CFLAR is structurally similar to caspase-8 (CASP8), a key initiator caspase in the extrinsic apoptotic pathway. It contains two death effector domains (DEDs) that allow it to interact with other proteins involved in apoptosis regulation, such as FADD (Fas-associated death domain) and CASP8 . By forming complexes with these proteins, CFLAR can inhibit the activation of CASP8, thereby preventing the initiation of the apoptotic cascade .
CFLAR acts as a crucial regulator of apoptosis by inhibiting the activation of CASP8. This inhibition is vital for preventing excessive cell death and ensuring the survival of cells under stress conditions. CFLAR achieves this by binding to the DEDs of FADD and CASP8, thereby blocking the formation of the death-inducing signaling complex (DISC) and subsequent activation of CASP8 .
The dysregulation of CFLAR has been implicated in various diseases, including cancer, autoimmune disorders, and liver diseases. For instance, CFLAR has been shown to suppress steatohepatitis, a severe form of liver inflammation associated with nonalcoholic fatty liver disease (NAFLD). By targeting the kinase MAP3K5 (ASK1) and interrupting its dimerization, CFLAR can ameliorate the progression of steatohepatitis and its metabolic complications .
In cancer, the overexpression of CFLAR can contribute to tumor cell survival and resistance to apoptosis-inducing therapies. This makes CFLAR a potential therapeutic target for enhancing the efficacy of cancer treatments .

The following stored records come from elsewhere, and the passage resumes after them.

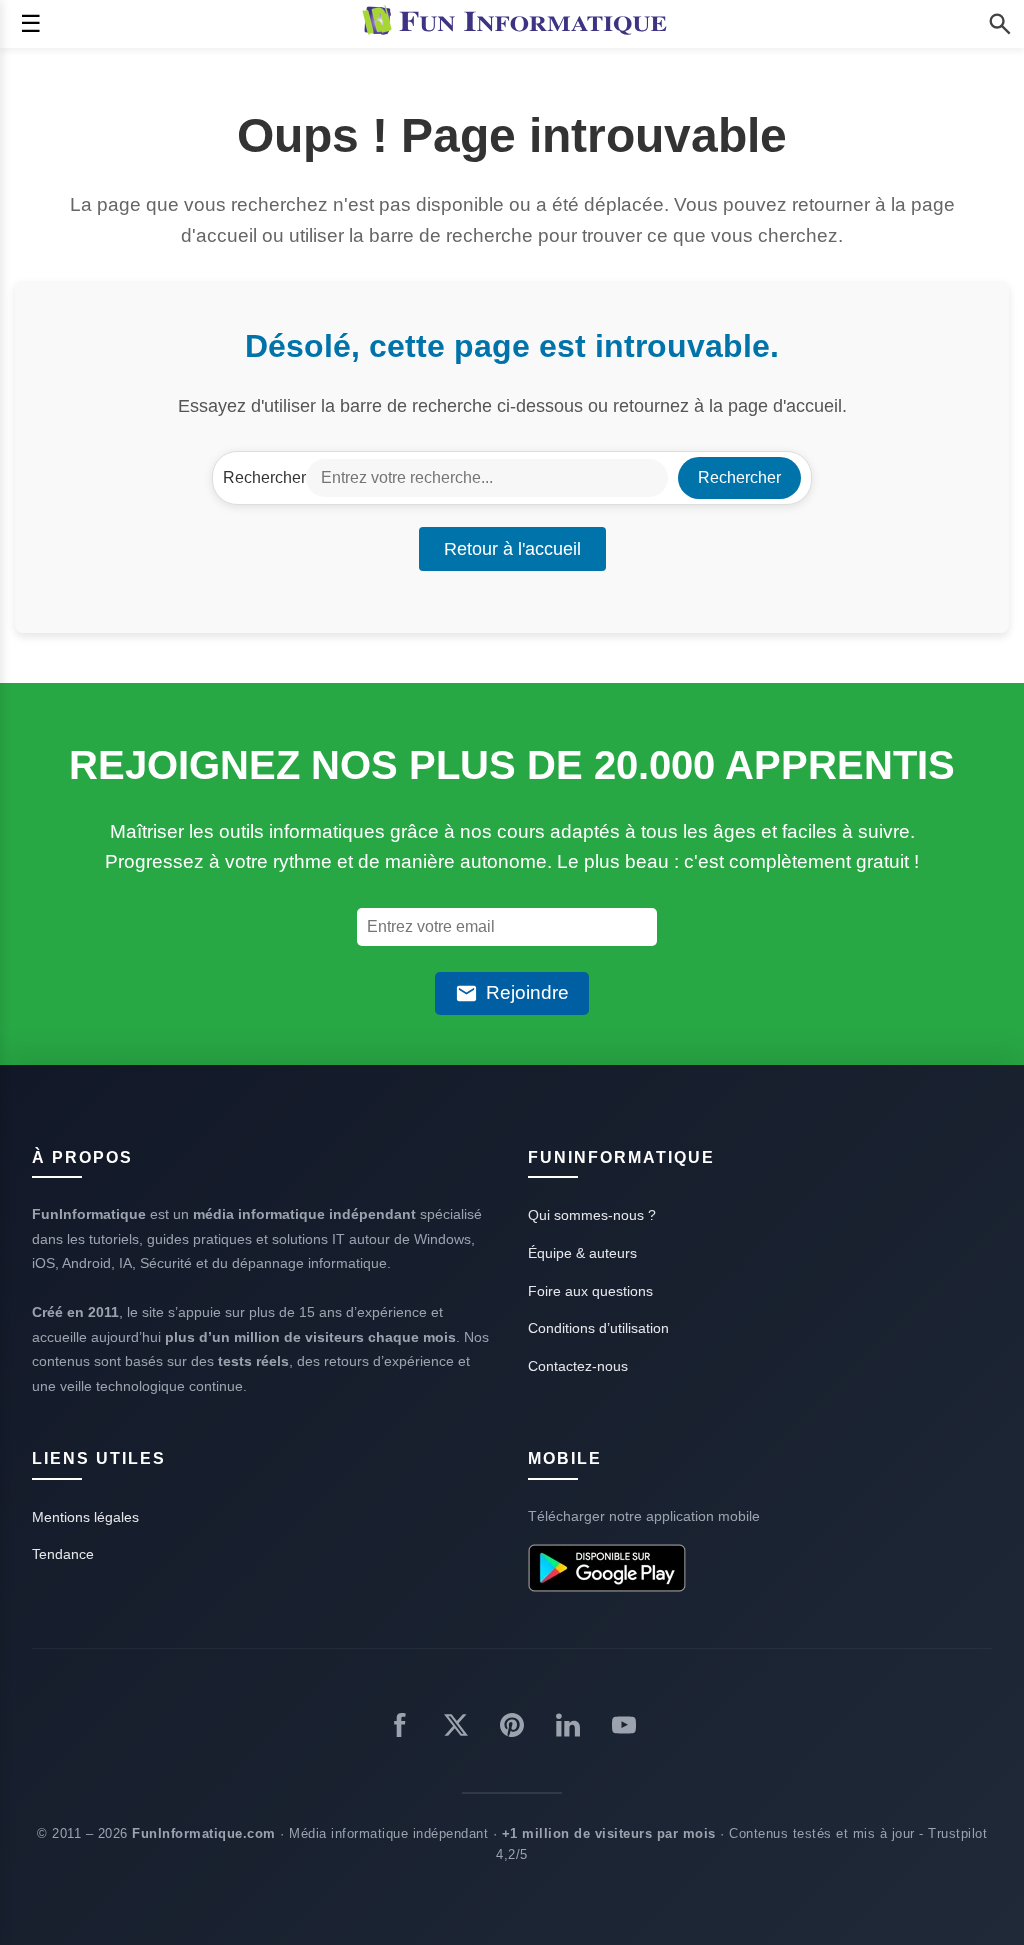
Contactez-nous (578, 1366)
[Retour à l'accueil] (519, 24)
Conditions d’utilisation (598, 1328)
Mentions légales (85, 1517)
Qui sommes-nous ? (592, 1215)
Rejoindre (527, 992)
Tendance (63, 1554)
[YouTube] (624, 1729)
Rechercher (264, 477)
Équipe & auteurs (582, 1253)
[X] (456, 1729)
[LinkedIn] (568, 1729)
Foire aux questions (590, 1291)
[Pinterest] (512, 1729)
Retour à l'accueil (512, 549)
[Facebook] (400, 1729)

Recent research has focused on developing therapeutic strategies to modulate CFLAR activity. For example, small peptide segments that mimic the inhibitory effects of CFLAR on ASK1 have shown promise in preclinical models of liver disease . Additionally, understanding the regulatory mechanisms of CFLAR can provide insights into the development of novel therapies for diseases characterized by dysregulated apoptosis.